The pathogenesis of enteropathy induced by non-steroidal anti-inflammatory drugs (NSAIDs) is still unclear, and there are no established treatments. Interleukin-17A (IL-17A) is a pro-inflammatory cytokine that has been associated with the development of chronic inflammatory diseases, including autoimmune diseases. To define the role of IL-17A in small intestinal injury and inflammation, we studied the effects of indomethacin administration in mice with targeted deletions of the IL-17A gene.
Male C57BL/6 (wild-type) and homozygous IL-17A(-/-) C57BL/6 mice were subjected to this study. Indomethacin (10 mg/kg) was subcutaneously administered to induce small-intestinal damage. Indomethacin-induced lesions in the small intestine were evaluated by measuring the injured area and by histopathology. Also assessed were myeloperoxidase (MPO) activity, as an index of neutrophil accumulation, and intestinal mRNA expression for inflammatory cytokines.

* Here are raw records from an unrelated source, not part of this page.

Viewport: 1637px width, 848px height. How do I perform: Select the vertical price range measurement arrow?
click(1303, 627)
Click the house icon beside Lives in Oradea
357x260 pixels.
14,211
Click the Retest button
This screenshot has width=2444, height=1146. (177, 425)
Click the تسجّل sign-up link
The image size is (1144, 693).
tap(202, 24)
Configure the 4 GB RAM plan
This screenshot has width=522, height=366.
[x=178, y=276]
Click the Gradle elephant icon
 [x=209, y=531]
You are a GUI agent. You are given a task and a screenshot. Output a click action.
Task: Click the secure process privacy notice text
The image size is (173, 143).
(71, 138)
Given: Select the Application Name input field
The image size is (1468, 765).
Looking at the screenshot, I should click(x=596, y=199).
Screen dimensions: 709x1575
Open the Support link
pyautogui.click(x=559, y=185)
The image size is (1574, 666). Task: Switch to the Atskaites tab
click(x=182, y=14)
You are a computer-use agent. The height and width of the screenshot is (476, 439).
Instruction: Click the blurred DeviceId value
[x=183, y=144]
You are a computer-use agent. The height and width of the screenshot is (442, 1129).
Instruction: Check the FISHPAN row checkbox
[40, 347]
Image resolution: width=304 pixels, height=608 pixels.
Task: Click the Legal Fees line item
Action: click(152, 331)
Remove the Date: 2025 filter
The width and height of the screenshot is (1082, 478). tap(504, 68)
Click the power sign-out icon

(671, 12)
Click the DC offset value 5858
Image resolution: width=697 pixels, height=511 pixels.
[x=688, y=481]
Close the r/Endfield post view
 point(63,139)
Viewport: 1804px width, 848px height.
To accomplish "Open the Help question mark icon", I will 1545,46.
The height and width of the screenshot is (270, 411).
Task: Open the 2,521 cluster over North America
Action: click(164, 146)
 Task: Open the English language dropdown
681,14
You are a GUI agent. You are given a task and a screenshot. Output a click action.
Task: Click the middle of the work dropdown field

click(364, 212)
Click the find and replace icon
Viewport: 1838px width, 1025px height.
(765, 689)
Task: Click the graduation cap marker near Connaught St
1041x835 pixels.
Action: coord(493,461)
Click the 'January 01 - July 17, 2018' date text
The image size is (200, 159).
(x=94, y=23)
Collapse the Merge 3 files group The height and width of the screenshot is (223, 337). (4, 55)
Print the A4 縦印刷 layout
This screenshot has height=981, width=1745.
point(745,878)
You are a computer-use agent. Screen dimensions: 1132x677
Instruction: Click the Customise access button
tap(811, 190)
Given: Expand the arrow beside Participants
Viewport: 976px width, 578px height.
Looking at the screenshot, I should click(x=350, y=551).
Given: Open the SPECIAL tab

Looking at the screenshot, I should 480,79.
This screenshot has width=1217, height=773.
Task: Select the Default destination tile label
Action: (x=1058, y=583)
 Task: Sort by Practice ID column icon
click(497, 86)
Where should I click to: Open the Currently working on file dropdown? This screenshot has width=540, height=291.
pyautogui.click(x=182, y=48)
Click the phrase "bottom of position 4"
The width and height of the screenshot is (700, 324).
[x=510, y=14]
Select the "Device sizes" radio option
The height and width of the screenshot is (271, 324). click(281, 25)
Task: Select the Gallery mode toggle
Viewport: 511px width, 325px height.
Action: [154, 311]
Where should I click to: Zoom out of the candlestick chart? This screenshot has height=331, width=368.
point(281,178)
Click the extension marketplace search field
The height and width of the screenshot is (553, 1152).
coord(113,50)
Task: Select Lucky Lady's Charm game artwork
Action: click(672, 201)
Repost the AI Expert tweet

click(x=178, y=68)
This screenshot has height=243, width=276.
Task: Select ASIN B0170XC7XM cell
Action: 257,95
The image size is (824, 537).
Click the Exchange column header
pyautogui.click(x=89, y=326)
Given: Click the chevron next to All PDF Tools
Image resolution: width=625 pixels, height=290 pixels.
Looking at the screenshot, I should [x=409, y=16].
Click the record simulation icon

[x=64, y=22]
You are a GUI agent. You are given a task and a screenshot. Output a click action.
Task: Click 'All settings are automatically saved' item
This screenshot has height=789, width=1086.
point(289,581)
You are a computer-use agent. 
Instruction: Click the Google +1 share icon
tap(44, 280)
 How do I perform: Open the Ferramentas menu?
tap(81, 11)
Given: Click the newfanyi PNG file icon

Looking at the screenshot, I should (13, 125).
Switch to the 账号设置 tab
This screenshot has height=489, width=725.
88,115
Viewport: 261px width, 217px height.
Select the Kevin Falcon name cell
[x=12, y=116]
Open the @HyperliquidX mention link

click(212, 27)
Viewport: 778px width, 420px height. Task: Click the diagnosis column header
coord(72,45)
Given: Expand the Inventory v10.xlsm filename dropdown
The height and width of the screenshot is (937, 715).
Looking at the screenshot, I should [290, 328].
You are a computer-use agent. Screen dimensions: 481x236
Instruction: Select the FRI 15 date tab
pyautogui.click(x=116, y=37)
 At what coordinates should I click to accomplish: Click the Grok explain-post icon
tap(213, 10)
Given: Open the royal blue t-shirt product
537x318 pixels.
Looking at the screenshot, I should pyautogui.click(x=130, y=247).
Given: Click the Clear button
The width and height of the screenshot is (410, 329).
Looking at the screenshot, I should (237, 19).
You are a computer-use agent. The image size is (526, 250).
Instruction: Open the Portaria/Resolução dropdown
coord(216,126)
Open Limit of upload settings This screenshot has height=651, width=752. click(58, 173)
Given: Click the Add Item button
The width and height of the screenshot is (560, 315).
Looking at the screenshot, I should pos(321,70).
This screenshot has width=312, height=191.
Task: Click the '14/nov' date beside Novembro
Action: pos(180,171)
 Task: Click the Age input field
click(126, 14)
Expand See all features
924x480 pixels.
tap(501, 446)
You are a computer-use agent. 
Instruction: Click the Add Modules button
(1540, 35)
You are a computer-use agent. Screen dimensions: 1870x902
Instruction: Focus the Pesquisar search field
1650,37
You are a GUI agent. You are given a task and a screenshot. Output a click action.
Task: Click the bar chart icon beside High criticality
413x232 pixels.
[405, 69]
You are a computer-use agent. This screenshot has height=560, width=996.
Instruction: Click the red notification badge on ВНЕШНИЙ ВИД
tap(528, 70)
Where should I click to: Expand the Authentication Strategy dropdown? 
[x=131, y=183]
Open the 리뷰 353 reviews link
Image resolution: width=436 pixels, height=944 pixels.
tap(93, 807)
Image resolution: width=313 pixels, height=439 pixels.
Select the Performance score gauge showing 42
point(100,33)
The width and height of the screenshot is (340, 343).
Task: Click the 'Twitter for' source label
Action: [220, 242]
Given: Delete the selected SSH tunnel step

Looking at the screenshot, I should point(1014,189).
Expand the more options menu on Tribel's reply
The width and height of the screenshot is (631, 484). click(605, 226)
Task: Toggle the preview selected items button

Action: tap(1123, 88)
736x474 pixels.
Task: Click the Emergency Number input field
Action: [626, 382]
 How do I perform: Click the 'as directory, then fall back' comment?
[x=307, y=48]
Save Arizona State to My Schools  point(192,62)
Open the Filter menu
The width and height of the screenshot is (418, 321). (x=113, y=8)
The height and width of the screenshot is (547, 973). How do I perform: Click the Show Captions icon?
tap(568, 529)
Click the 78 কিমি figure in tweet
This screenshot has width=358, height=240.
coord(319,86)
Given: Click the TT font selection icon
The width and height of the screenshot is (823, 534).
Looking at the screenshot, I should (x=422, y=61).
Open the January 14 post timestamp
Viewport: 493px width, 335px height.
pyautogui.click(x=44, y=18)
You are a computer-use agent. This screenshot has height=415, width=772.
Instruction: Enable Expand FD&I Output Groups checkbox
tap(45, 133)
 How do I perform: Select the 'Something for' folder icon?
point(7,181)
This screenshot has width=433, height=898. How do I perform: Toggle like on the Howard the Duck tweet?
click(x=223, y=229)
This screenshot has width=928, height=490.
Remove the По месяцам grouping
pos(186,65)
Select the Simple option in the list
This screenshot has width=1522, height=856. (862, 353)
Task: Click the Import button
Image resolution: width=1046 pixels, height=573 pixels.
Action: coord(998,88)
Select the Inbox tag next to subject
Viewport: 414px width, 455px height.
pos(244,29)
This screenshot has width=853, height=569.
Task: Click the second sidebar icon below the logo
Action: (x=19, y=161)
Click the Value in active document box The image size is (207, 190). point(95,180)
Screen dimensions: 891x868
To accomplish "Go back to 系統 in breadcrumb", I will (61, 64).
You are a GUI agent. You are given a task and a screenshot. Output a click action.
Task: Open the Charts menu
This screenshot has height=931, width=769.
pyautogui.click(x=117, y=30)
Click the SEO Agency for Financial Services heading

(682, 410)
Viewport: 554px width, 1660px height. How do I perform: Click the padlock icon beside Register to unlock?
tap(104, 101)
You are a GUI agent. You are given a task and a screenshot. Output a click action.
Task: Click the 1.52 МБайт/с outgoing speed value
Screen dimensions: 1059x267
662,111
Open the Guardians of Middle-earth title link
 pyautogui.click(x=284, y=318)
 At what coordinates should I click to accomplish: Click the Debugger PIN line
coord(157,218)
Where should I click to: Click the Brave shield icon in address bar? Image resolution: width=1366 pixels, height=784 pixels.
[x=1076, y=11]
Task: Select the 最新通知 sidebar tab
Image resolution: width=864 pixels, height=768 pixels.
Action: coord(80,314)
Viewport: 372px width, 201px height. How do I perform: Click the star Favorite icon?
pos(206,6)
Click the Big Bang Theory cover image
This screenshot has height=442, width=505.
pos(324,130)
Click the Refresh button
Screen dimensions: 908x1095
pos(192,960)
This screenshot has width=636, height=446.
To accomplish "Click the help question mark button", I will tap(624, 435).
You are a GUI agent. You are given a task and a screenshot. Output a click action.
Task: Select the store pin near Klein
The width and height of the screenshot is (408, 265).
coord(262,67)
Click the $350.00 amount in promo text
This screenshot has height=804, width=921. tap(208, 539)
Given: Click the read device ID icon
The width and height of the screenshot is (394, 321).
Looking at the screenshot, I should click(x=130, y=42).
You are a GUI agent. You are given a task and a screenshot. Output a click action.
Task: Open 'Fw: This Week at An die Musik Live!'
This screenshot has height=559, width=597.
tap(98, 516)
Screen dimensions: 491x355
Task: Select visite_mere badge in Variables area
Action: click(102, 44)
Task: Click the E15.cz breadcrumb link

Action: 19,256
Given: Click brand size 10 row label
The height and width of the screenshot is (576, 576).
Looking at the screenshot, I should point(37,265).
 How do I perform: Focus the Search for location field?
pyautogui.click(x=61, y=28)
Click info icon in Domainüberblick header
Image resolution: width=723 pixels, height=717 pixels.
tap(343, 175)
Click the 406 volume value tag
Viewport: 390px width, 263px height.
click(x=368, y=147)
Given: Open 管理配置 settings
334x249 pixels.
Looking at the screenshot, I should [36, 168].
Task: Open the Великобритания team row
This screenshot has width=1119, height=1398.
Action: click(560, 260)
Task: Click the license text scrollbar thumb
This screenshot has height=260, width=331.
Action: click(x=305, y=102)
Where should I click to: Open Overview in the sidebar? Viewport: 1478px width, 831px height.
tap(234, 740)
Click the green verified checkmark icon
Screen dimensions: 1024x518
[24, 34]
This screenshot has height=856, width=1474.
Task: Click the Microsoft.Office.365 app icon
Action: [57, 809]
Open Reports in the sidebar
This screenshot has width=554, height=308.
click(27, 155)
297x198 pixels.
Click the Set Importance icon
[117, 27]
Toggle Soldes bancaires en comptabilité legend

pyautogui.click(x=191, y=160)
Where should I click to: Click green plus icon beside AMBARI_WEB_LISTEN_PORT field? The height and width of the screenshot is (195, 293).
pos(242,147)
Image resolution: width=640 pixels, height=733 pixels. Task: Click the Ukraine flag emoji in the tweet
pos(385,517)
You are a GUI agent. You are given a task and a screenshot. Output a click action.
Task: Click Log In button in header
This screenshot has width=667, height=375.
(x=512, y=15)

The area of macroscopic ulcerative lesions, the MPO activity and the mRNA expression of inflammatory-associated chemokines, such as keratinocyte chemoattractant (KC), monocyte chemotactic protein-1 (MCP-1), and granulocyte-colony stimulating factor (G-CSF), were significantly increased in indomethacin-treated groups compared with the sham groups. The development of intestinal lesions by indomethacin was inhibited in IL-17A(-/-) mice compared with wild-type mice, together with significant suppression of the increased levels of MPO activities and KC, MCP-1, and G-CSF levels.
These findings demonstrate that IL-17A contributes to the development of indomethacin-induced small intestinal injury through upregulation of G-CSF, KC, and MCP-1. IL-17A might be a promising new therapeutic target to treat NSAID-induced enteritis.
非甾体类抗炎药(NSAIDs)引起的肠病的发病机制尚不清楚,也没有确立的治疗方法。白细胞介素-17A(IL-17A)是一种促炎细胞因子,与慢性炎症性疾病(包括自身免疫性疾病)的发展有关。为了确定 IL-17A 在小肠损伤和炎症中的作用,我们研究了在靶向缺失 IL-17A 基因的小鼠中给予吲哚美辛的作用。
雄性 C57BL/6(野生型)和纯合 IL-17A(-/-)C57BL/6 小鼠进行了这项研究。皮下给予吲哚美辛(10mg/kg)诱导小肠损伤。通过测量损伤面积和组织病理学评估吲哚美辛诱导的小肠损伤。还评估了髓过氧化物酶(MPO)活性,作为中性粒细胞聚集的指标,以及肠道炎性细胞因子的 mRNA 表达。
与假手术组相比,吲哚美辛处理组的宏观溃疡性病变面积、MPO 活性以及与炎症相关趋化因子(如角质形成细胞趋化因子[KC]、单核细胞趋化蛋白-1[MCP-1]和粒细胞集落刺激因子[G-CSF])的 mRNA 表达显著增加。与野生型小鼠相比,IL-17A(-/-)小鼠的肠道损伤发展受到抑制,同时 MPO 活性以及 KC、MCP-1 和 G-CSF 水平的升高也受到显著抑制。
这些发现表明,IL-17A 通过上调 G-CSF、KC 和 MCP-1 促进吲哚美辛诱导的小肠损伤的发生。IL-17A 可能是治疗 NSAID 诱导的肠炎的一个有前途的新治疗靶点。